Testing similarity of competing risks models by comparing transition probabilities

TL;DR

This paper introduces a statistical framework for testing the similarity of competing risks models based on transition probabilities, with applications in clinical data analysis.

Contribution

It develops a novel bootstrap test for comparing transition probability matrices in multistate processes, improving power over existing methods.

Findings

The method reliably controls type I error in simulations.

It achieves higher statistical power than existing approaches.

Applied to prostate cancer data, it identifies thresholds of similarity in patient readmission dynamics.

Abstract

Assessing whether two patient populations exhibit comparable event dynamics is essential for evaluating treatment equivalence, pooling data across cohorts, or comparing clinical pathways across hospitals or strategies. We introduce a statistical framework for formally testing the similarity of competing risks models based on transition probabilities, which represent the cumulative risk of each event over time. Our method defines a maximum-type distance between the transition probability matrices of two multistate processes and employs a novel constrained parametric bootstrap test to evaluate similarity under both administrative and random right censoring. We theoretically establish the asymptotic validity and consistency of the bootstrap test. Through extensive simulation studies, we show that our method reliably controls the type I error and achieves higher statistical power than existing intensity-based approaches. Applying the framework to routine clinical data of prostate cancer patients treated with radical prostatectomy, we identify the smallest similarity threshold at which patients with and without prior in-house fusion biopsy exhibit comparable readmission dynamics. The proposed method provides a robust and interpretable tool for quantifying similarity in event history models.

◆ What you need to do:
A - In the competing risks summary, what type of distance does the method define between the transition probability matrices of the two multistate processes?
B - Write out, word for word, the stretch of the competing risks summary from "Contribution" through "error in simulations.".

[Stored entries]
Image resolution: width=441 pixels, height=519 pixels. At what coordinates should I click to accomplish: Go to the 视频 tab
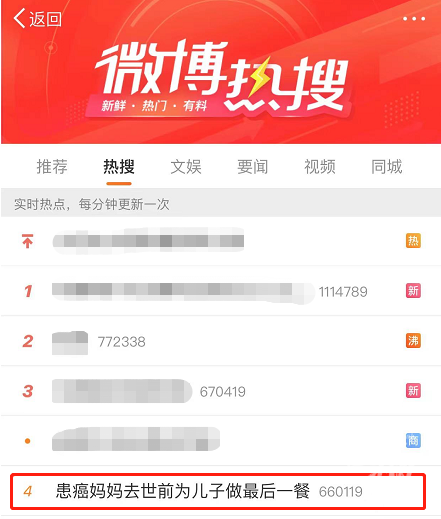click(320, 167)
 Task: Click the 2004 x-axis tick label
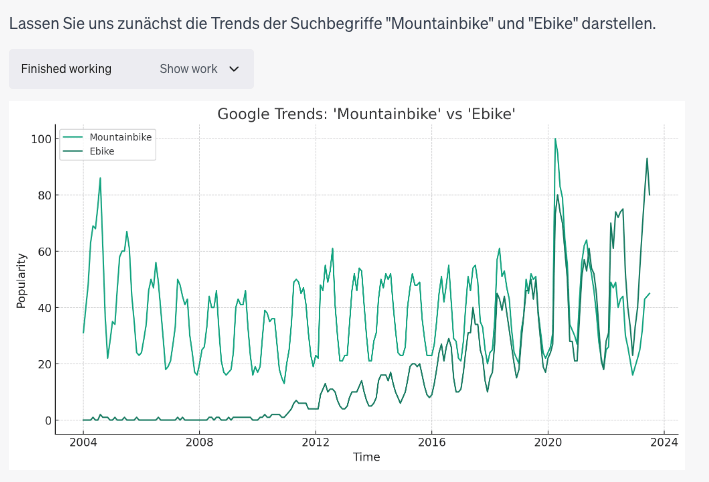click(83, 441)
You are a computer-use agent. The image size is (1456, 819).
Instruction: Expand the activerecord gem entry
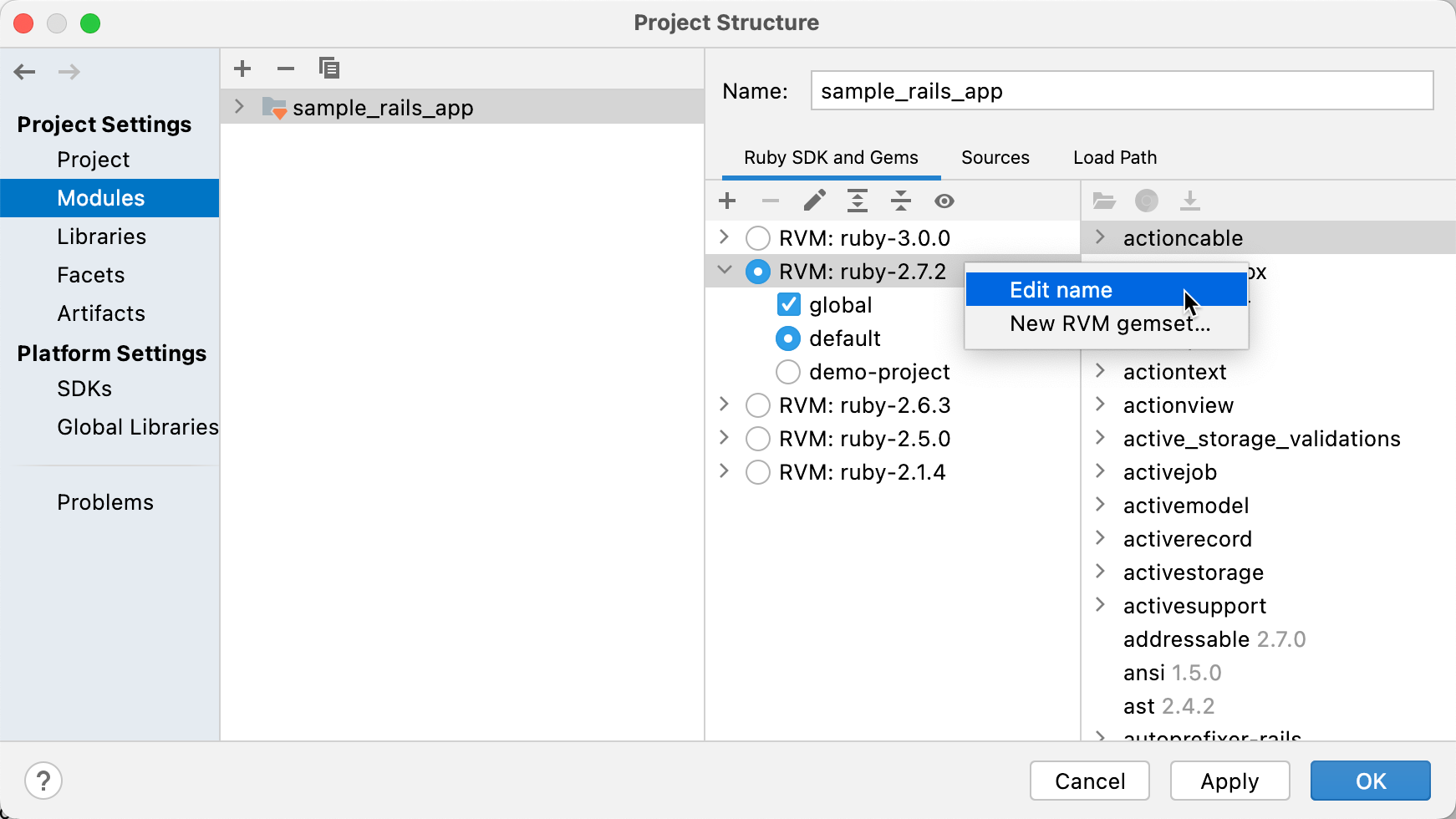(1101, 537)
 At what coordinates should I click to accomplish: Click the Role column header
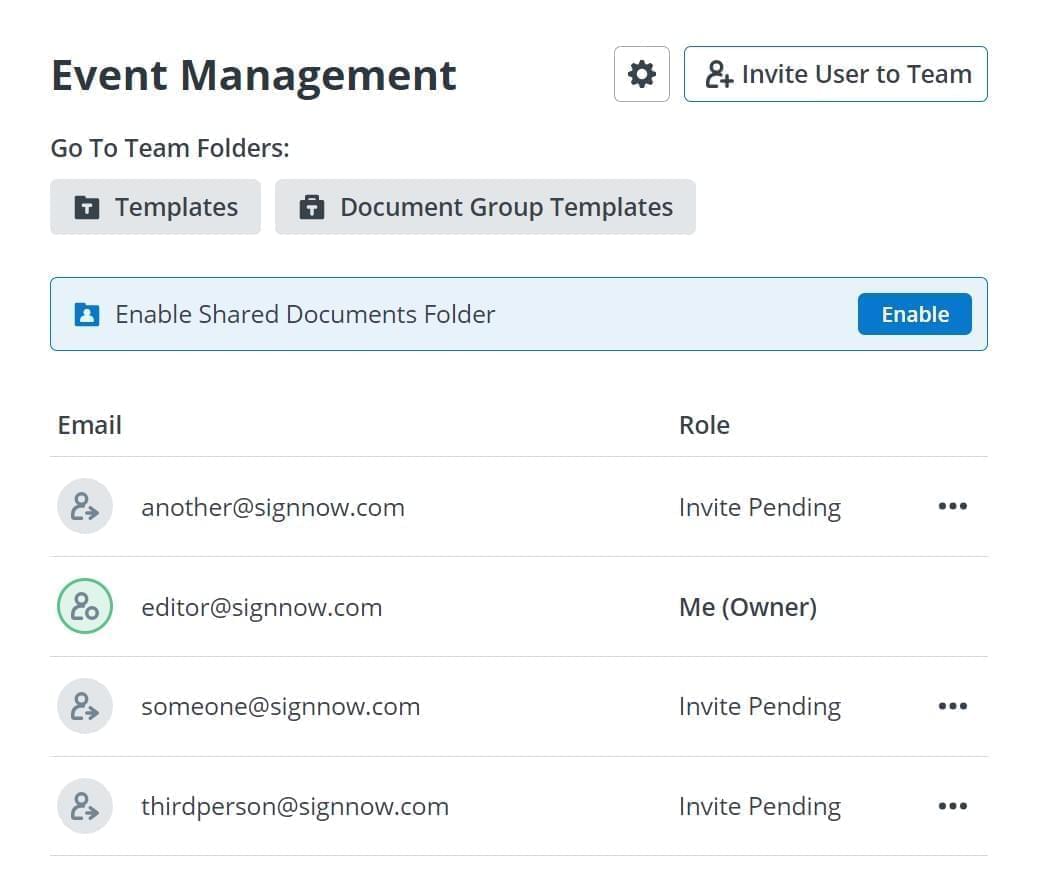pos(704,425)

◆ Solutions per task:
A - A maximum-type distance.

B -
Contribution

It develops a novel bootstrap test for comparing transition probability matrices in multistate processes, improving power over existing methods.

Findings

The method reliably controls type I error in simulations.